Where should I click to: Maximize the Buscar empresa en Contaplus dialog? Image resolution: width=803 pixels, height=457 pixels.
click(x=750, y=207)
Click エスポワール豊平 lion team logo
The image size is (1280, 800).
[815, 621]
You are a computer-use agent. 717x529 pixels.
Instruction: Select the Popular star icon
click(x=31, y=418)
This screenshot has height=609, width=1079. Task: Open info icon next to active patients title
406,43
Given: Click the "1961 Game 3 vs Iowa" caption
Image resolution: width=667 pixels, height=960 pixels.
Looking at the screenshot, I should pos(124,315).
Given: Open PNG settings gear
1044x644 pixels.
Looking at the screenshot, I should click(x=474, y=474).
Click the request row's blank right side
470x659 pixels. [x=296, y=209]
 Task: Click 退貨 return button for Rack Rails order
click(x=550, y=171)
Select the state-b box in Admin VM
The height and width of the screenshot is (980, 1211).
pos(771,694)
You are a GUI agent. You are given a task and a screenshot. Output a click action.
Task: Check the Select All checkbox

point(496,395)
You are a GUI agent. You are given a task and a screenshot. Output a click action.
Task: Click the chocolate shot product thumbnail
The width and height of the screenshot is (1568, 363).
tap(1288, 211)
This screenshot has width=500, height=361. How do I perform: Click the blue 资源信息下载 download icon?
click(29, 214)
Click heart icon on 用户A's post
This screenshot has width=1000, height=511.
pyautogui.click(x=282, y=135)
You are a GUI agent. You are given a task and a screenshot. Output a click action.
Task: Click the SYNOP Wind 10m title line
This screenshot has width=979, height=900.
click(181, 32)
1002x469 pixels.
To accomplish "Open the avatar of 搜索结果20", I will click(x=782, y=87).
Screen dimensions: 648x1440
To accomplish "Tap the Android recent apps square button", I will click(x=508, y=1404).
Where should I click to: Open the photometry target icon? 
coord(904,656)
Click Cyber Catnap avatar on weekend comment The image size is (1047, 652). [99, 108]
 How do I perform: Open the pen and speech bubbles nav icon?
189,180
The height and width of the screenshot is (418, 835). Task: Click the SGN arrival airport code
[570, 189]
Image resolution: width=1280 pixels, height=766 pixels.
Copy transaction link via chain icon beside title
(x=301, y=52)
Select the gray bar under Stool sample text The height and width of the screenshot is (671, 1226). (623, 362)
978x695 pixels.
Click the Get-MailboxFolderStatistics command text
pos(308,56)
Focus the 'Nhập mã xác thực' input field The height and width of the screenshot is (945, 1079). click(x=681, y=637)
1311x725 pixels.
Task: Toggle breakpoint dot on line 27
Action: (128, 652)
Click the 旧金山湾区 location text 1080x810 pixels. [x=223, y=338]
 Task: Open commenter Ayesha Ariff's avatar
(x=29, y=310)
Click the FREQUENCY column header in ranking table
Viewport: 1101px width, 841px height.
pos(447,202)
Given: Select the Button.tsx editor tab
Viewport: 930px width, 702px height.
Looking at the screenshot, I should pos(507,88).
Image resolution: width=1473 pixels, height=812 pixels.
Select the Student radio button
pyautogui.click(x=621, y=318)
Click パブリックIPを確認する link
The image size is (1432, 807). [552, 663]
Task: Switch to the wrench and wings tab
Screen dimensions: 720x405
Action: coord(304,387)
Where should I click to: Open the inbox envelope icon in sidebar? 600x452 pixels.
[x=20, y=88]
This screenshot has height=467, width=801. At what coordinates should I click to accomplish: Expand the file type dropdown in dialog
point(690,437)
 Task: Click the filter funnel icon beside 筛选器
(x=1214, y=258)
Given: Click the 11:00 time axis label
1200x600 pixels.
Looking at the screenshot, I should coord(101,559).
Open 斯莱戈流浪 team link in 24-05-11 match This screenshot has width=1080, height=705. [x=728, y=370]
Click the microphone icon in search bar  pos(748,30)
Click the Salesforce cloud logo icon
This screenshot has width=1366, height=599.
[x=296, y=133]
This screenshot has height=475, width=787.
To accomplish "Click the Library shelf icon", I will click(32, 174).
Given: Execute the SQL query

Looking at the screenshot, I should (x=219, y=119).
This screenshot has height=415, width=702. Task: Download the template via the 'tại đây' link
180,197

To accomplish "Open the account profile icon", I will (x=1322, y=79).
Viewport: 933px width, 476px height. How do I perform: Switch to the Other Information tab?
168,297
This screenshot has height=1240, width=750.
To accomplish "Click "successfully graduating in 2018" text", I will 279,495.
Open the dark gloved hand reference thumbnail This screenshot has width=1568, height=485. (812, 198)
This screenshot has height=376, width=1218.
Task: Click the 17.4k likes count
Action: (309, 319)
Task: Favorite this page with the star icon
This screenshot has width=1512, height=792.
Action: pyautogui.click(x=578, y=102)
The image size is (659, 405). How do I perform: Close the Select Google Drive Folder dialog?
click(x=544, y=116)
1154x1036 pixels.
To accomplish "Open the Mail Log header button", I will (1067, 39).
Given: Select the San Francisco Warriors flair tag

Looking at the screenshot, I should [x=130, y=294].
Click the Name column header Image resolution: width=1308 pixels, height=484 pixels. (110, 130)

-=-=-=-=-

- [Instructions to follow]
Filter the entries and copy each line with "will".

- [Solution to this task]
To accomplish "Open the avatar of 搜索结果20", I will click(x=782, y=87).
To accomplish "Tap the Android recent apps square button", I will click(x=508, y=1404).
To accomplish "Click the Library shelf icon", I will click(32, 174).
To accomplish "Open the account profile icon", I will (x=1322, y=79).
To accomplish "Click "successfully graduating in 2018" text", I will 279,495.
To accomplish "Open the Mail Log header button", I will (1067, 39).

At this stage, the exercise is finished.